*Work to be completed:* Wherever the word "computer" shows up in the data, report the line it sits in.

*Extracted records:*
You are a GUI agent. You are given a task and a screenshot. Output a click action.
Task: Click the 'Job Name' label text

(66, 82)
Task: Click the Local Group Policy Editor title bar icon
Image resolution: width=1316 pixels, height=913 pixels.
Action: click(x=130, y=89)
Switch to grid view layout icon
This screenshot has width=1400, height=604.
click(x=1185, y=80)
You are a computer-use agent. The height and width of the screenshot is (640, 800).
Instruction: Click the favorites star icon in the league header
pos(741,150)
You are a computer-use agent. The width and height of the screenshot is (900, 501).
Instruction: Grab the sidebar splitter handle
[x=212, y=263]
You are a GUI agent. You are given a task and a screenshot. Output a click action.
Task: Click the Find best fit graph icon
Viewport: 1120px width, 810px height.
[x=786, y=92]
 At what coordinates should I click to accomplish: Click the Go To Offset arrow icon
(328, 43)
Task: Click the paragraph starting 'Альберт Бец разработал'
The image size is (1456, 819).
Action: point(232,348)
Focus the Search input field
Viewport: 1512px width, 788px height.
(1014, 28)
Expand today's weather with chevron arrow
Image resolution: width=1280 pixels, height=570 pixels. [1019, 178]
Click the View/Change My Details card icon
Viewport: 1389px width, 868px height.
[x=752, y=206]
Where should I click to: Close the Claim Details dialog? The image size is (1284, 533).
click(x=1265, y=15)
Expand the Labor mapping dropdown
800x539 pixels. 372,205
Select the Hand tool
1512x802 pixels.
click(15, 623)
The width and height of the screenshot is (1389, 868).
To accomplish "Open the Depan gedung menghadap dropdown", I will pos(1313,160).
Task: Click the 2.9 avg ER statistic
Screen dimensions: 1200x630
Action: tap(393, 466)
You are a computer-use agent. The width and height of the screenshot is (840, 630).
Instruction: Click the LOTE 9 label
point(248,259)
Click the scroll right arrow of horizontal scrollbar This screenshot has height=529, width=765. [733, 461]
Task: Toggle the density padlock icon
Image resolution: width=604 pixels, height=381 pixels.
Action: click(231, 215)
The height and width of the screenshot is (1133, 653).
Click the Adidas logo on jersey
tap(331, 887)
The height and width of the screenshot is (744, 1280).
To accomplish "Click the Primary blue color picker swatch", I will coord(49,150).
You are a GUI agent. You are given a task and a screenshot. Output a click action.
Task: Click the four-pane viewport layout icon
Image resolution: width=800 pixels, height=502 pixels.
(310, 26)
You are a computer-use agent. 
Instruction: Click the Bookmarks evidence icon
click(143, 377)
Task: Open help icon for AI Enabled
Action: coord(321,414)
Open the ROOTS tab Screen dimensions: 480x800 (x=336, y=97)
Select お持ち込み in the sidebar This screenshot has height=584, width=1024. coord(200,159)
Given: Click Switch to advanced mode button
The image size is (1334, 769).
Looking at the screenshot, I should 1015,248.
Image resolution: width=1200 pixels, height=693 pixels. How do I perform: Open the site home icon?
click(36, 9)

*Exercise answer:*
You are a computer-use agent. The height and width of the screenshot is (640, 800).
You are a computer-use agent. The width and height of the screenshot is (900, 501).
You are a computer-use agent. The width and height of the screenshot is (840, 630).
You are a computer-use agent. 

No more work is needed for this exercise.